Material supplied –
+--
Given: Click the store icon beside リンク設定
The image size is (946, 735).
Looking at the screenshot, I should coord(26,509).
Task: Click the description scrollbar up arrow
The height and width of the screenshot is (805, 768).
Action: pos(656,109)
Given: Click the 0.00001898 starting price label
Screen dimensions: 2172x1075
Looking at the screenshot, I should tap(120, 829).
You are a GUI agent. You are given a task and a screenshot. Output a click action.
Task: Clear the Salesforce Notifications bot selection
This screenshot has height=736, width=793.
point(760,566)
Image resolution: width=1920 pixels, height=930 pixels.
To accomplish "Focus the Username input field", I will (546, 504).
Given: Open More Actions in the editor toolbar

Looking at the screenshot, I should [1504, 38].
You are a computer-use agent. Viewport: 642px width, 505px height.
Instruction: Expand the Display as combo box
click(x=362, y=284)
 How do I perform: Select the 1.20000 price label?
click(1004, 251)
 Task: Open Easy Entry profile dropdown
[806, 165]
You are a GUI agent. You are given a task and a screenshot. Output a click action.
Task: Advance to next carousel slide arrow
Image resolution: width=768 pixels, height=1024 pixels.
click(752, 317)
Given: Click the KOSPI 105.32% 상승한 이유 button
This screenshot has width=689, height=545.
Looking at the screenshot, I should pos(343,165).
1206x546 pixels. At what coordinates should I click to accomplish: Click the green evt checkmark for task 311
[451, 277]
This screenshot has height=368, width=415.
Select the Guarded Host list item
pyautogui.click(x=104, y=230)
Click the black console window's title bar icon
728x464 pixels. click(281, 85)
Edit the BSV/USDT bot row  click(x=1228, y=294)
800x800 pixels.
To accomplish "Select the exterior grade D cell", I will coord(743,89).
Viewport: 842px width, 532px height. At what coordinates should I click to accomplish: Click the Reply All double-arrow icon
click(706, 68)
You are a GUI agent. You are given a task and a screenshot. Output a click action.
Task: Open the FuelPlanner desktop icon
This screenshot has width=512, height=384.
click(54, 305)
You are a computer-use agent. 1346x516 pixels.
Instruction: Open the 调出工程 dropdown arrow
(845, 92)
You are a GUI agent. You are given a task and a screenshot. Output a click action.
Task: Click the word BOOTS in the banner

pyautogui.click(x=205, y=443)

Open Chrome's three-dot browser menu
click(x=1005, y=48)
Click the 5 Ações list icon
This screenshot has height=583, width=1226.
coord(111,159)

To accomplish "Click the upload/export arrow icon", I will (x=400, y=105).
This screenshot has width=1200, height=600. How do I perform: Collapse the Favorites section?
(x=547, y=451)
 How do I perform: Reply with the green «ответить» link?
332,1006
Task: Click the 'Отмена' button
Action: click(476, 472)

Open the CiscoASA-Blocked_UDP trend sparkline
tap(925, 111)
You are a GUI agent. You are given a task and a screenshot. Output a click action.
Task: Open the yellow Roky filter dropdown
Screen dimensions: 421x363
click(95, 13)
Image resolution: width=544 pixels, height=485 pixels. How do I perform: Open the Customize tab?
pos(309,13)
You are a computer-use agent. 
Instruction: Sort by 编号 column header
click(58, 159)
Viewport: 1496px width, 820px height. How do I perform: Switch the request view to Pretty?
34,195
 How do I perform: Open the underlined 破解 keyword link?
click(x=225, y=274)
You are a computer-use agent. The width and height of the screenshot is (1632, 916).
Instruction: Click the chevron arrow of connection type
+--
Assignment –
Copy the entries above exactly, leaving none out.

Answer space –
Given: Click the store icon beside リンク設定
The image size is (946, 735).
Looking at the screenshot, I should coord(26,509).
Task: Click the description scrollbar up arrow
The height and width of the screenshot is (805, 768).
Action: pos(656,109)
Given: Click the 0.00001898 starting price label
Screen dimensions: 2172x1075
Looking at the screenshot, I should tap(120, 829).
You are a GUI agent. You are given a task and a screenshot. Output a click action.
Task: Clear the Salesforce Notifications bot selection
This screenshot has height=736, width=793.
point(760,566)
Image resolution: width=1920 pixels, height=930 pixels.
To accomplish "Focus the Username input field", I will (546, 504).
Given: Open More Actions in the editor toolbar

Looking at the screenshot, I should [1504, 38].
You are a computer-use agent. Viewport: 642px width, 505px height.
Instruction: Expand the Display as combo box
click(x=362, y=284)
 How do I perform: Select the 1.20000 price label?
click(1004, 251)
 Task: Open Easy Entry profile dropdown
[806, 165]
You are a GUI agent. You are given a task and a screenshot. Output a click action.
Task: Advance to next carousel slide arrow
Image resolution: width=768 pixels, height=1024 pixels.
click(752, 317)
Given: Click the KOSPI 105.32% 상승한 이유 button
This screenshot has width=689, height=545.
Looking at the screenshot, I should pos(343,165).
1206x546 pixels. At what coordinates should I click to accomplish: Click the green evt checkmark for task 311
[451, 277]
This screenshot has height=368, width=415.
Select the Guarded Host list item
pyautogui.click(x=104, y=230)
Click the black console window's title bar icon
728x464 pixels. click(281, 85)
Edit the BSV/USDT bot row  click(x=1228, y=294)
800x800 pixels.
To accomplish "Select the exterior grade D cell", I will coord(743,89).
Viewport: 842px width, 532px height. At what coordinates should I click to accomplish: Click the Reply All double-arrow icon
click(706, 68)
You are a GUI agent. You are given a task and a screenshot. Output a click action.
Task: Open the FuelPlanner desktop icon
This screenshot has width=512, height=384.
click(54, 305)
You are a computer-use agent. 1346x516 pixels.
Instruction: Open the 调出工程 dropdown arrow
(845, 92)
You are a GUI agent. You are given a task and a screenshot. Output a click action.
Task: Click the word BOOTS in the banner

pyautogui.click(x=205, y=443)

Open Chrome's three-dot browser menu
click(x=1005, y=48)
Click the 5 Ações list icon
This screenshot has height=583, width=1226.
coord(111,159)

To accomplish "Click the upload/export arrow icon", I will (x=400, y=105).
This screenshot has width=1200, height=600. How do I perform: Collapse the Favorites section?
(x=547, y=451)
 How do I perform: Reply with the green «ответить» link?
332,1006
Task: Click the 'Отмена' button
Action: click(476, 472)

Open the CiscoASA-Blocked_UDP trend sparkline
tap(925, 111)
You are a GUI agent. You are given a task and a screenshot. Output a click action.
Task: Open the yellow Roky filter dropdown
Screen dimensions: 421x363
click(95, 13)
Image resolution: width=544 pixels, height=485 pixels. How do I perform: Open the Customize tab?
pos(309,13)
You are a computer-use agent. 
Instruction: Sort by 编号 column header
click(58, 159)
Viewport: 1496px width, 820px height. How do I perform: Switch the request view to Pretty?
34,195
 How do I perform: Open the underlined 破解 keyword link?
click(x=225, y=274)
You are a computer-use agent. The width and height of the screenshot is (1632, 916).
Instruction: Click the chevron arrow of connection type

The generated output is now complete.